[Stored data]
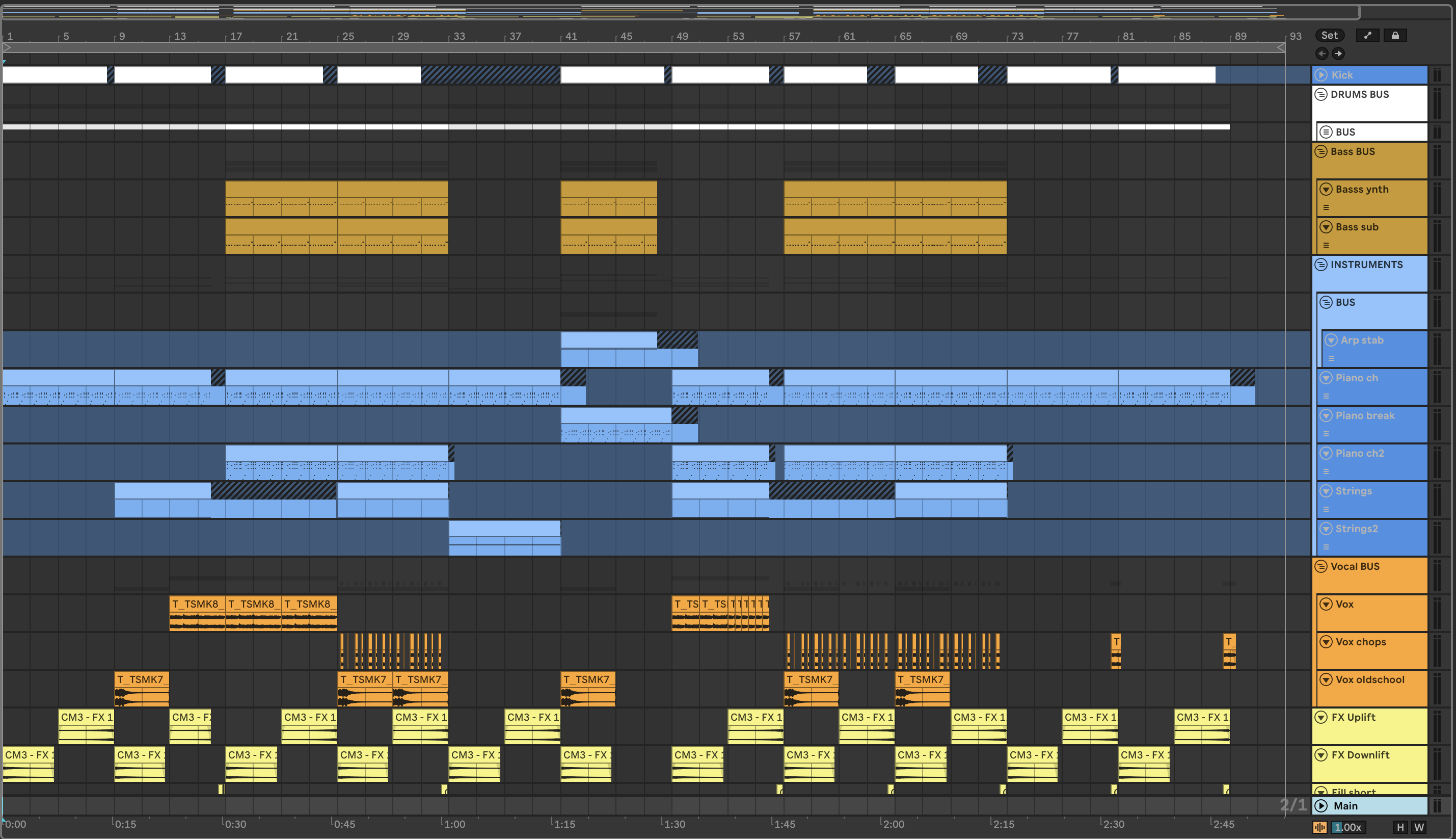Click the H optimize height button
Image resolution: width=1456 pixels, height=839 pixels.
(x=1400, y=827)
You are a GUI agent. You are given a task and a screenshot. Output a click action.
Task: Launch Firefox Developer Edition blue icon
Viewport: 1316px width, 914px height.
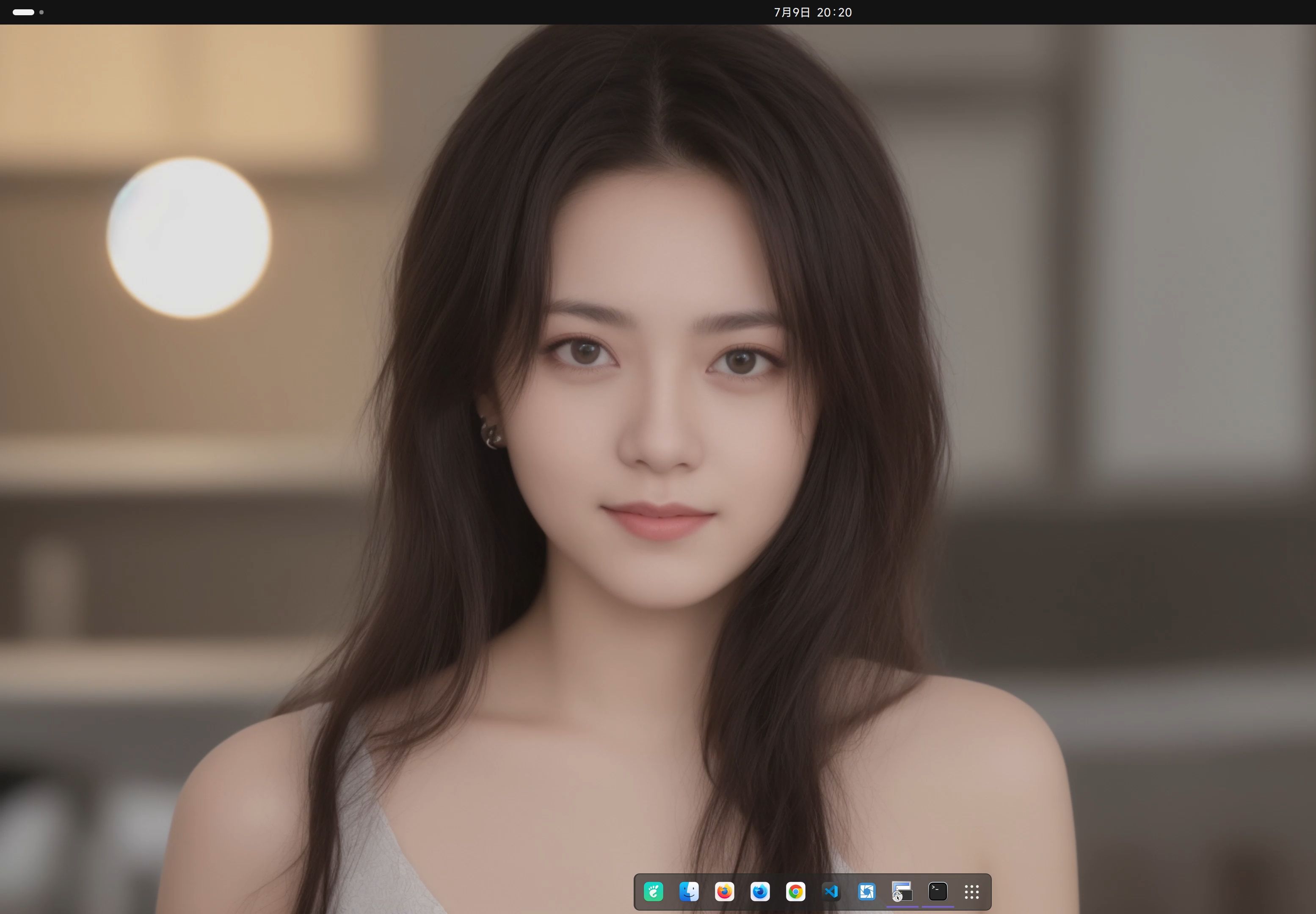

== Exercise objective ==
Output exactly, and only, the lines running from the line containing "You are a GUI" to the last line of the entries above, omitting the pictures.

== Solution to the problem ==
You are a GUI agent. You are given a task and a screenshot. Output a click action.
Task: Launch Firefox Developer Edition blue icon
Viewport: 1316px width, 914px height.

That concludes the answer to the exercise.